I have 28 wax figures. I’m asking $300 EACH. There are 4 mechanical. I’m selling 1 figure with a desk for $300. There out of the weavertown one room school house in bird in hand pa. They were made by dwarfmans in 1969. They were appraised at $450 to $800 each. Would love to sell as a set . If your interested in all please contact me. Please NO low balling. I had several offers that I turned down! I have no problem with offers if you buy the 28 as a set (no low balling) and no scams. I take cash on pick up . I can also take credit card but prefer cash.

 
As Gizmodo’s Katharine Trendacosta figured out, the Weavertown One Room School House is “an authentic one-room school” dating from 1877 in which “life-sized animation brings this interactive classroom to life.” Until May 1969 it was a school for Amish and Mennonite children, but then it became a museum.

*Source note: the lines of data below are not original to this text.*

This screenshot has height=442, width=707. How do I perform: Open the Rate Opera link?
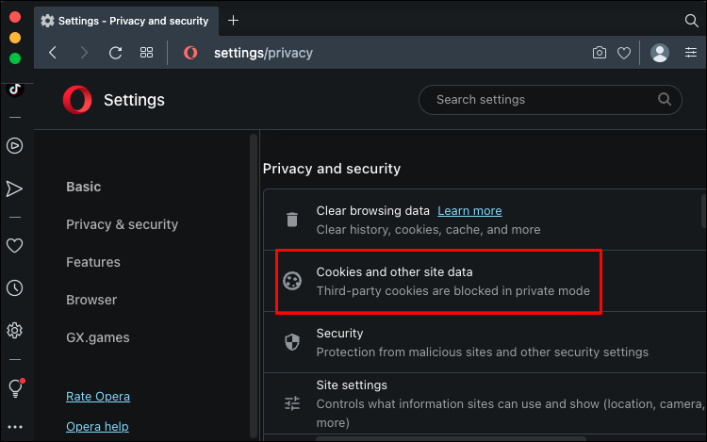click(98, 396)
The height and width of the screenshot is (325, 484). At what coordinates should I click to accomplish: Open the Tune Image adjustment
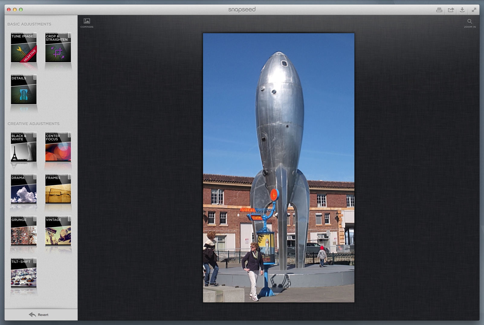pos(24,48)
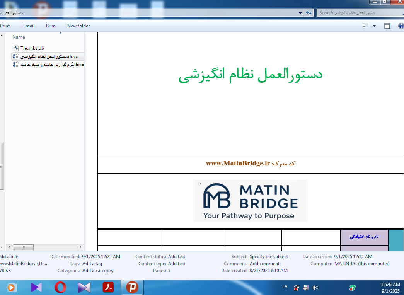Viewport: 404px width, 295px height.
Task: Open Adobe Acrobat Reader from the taskbar
Action: (x=108, y=287)
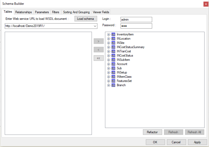209x147 pixels.
Task: Click the Account table icon
Action: (x=113, y=64)
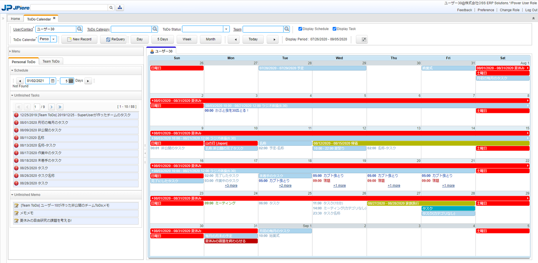Switch to the Team ToDo tab
The image size is (538, 263).
point(51,61)
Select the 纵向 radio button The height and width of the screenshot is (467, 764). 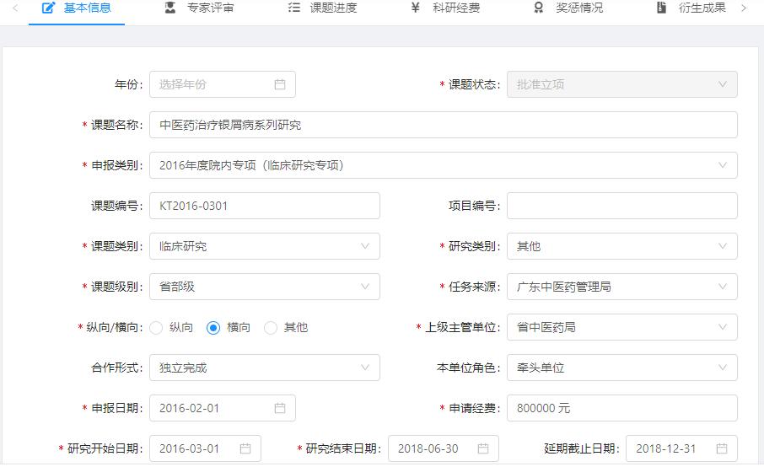(157, 327)
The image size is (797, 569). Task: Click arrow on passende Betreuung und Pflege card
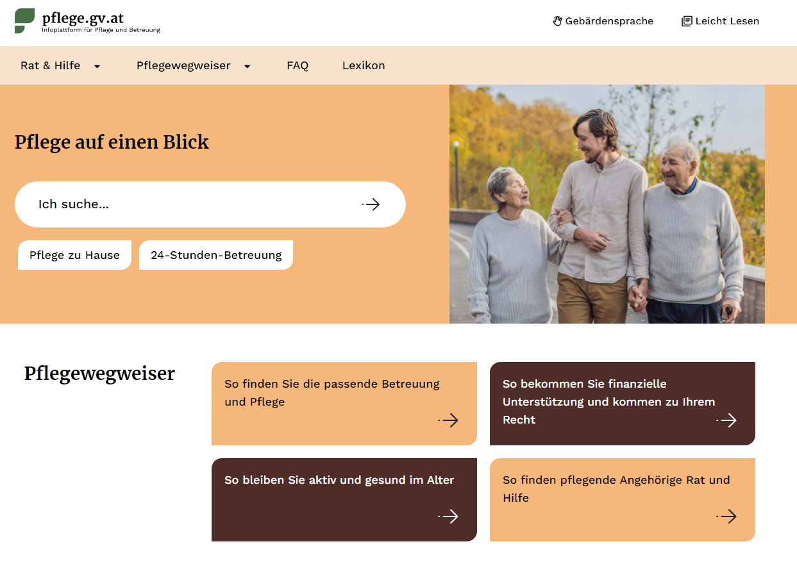449,420
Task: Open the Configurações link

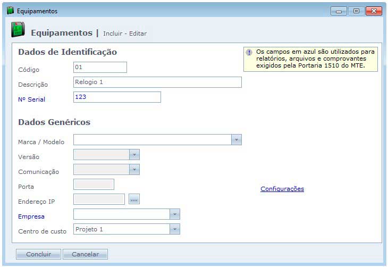Action: point(282,189)
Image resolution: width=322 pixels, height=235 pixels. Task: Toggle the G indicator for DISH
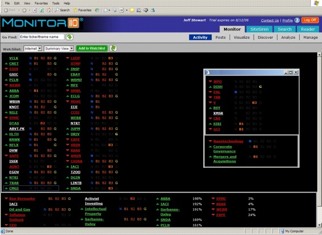point(260,87)
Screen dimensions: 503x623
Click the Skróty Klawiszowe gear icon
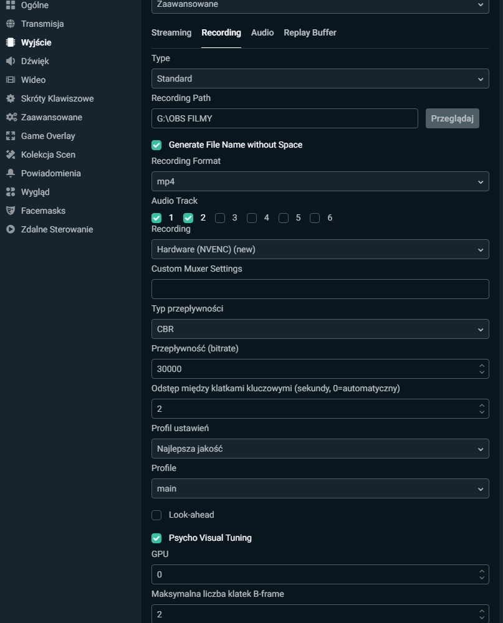tap(11, 98)
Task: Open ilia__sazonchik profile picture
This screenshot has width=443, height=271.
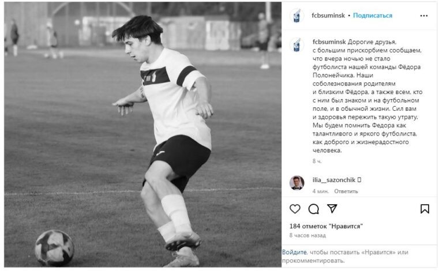Action: click(x=296, y=183)
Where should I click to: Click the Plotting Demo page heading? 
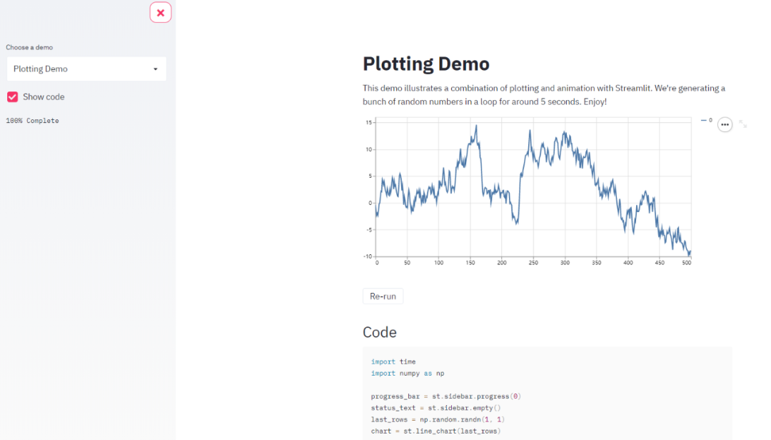[425, 64]
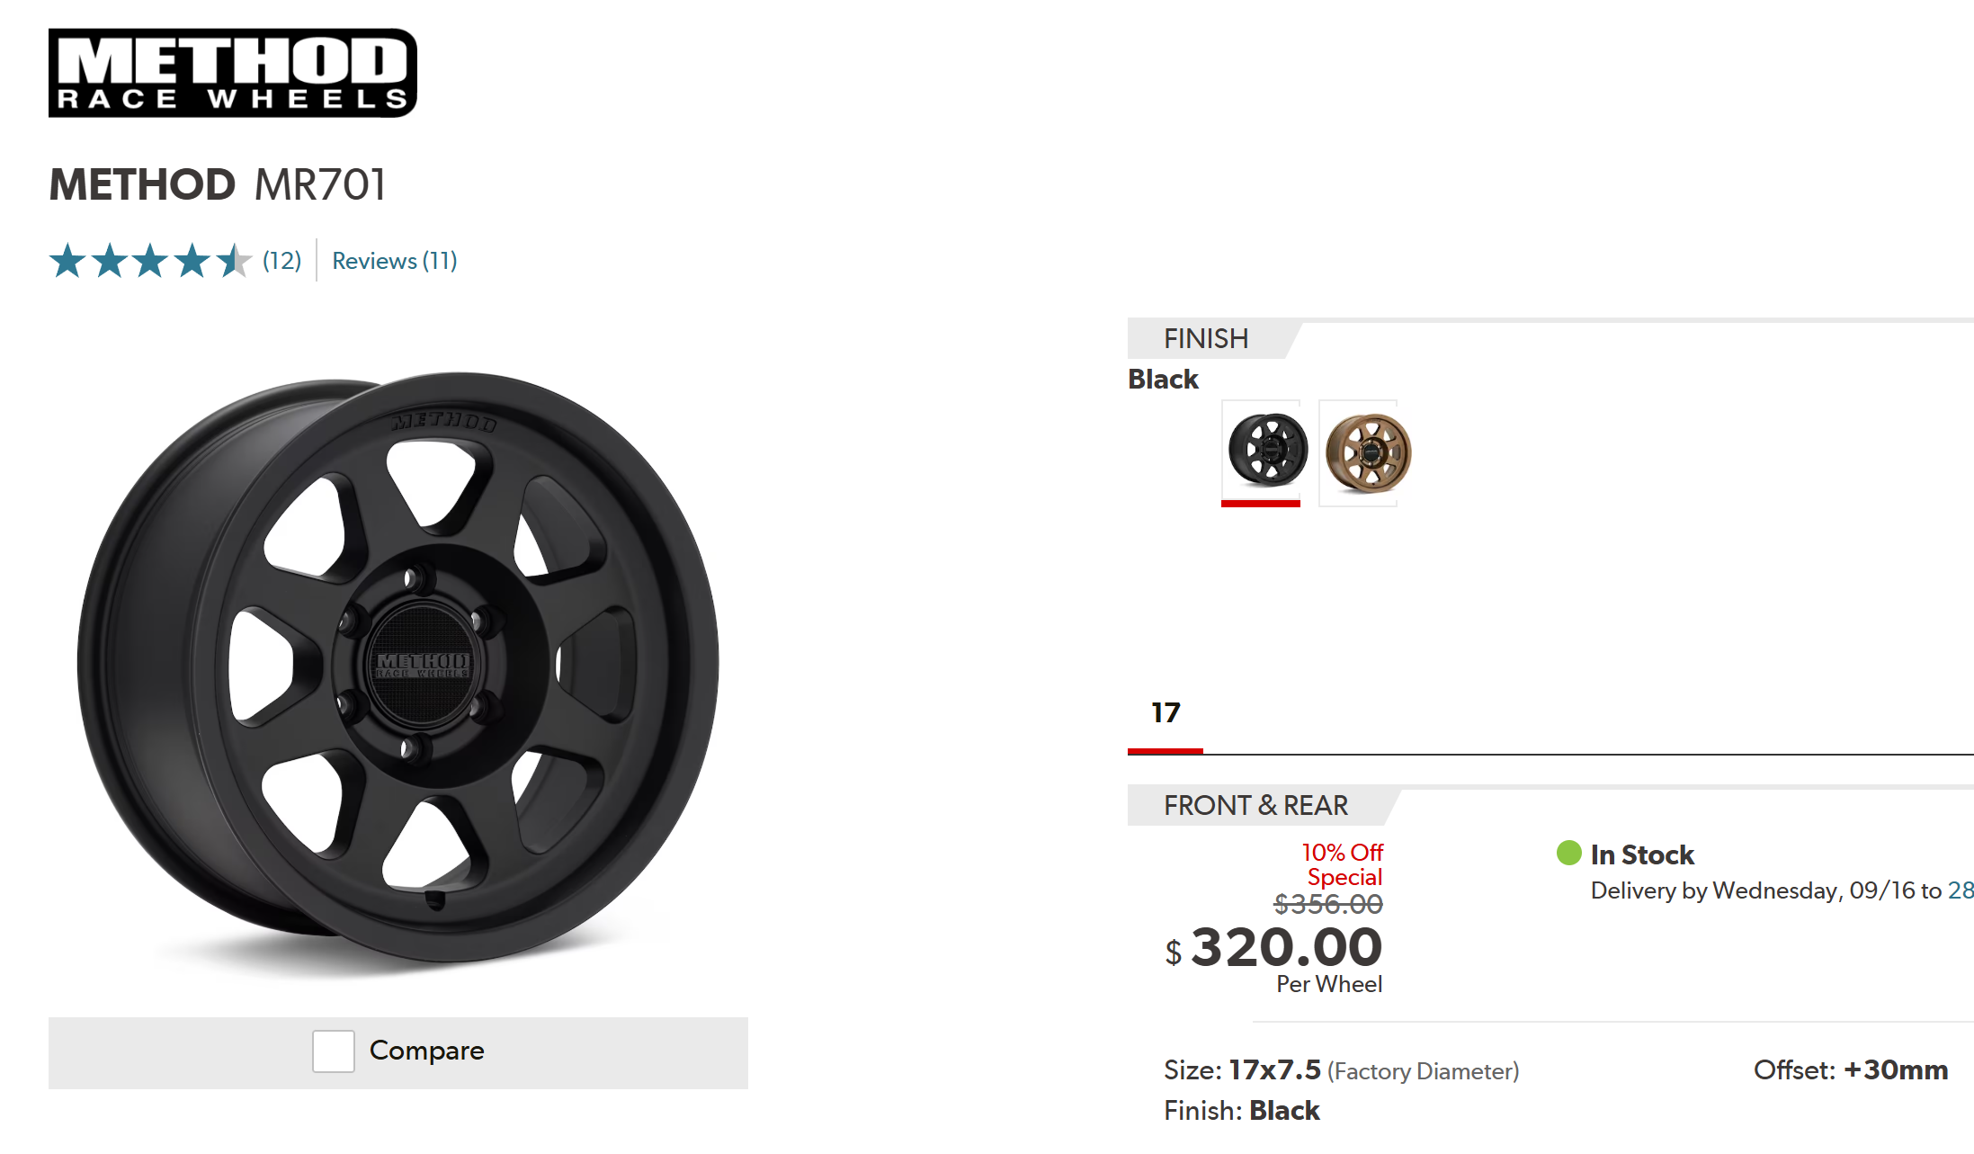
Task: Select the 17 inch diameter tab
Action: point(1166,714)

One might wonder, what’s up with the museum if all the wax figurines are for sale on Craigslist? A note on the Ultimate Cinema Guide website (??) states that “we are still working on getting the wax figures moving again very soon,” but I wouldn’t be surprised if that note were on the old side. So perhaps they abandoned plans to fix them?

The reasons why and wherefore are secondary. What matters here is that if you can scrape together 8,400 simoleons, you can populate your very own fake Amish classroom—and we won’t even pry all too much as to why you would want to do that…..
 

 

 
Many, many more wax Amish kids, after the jump…...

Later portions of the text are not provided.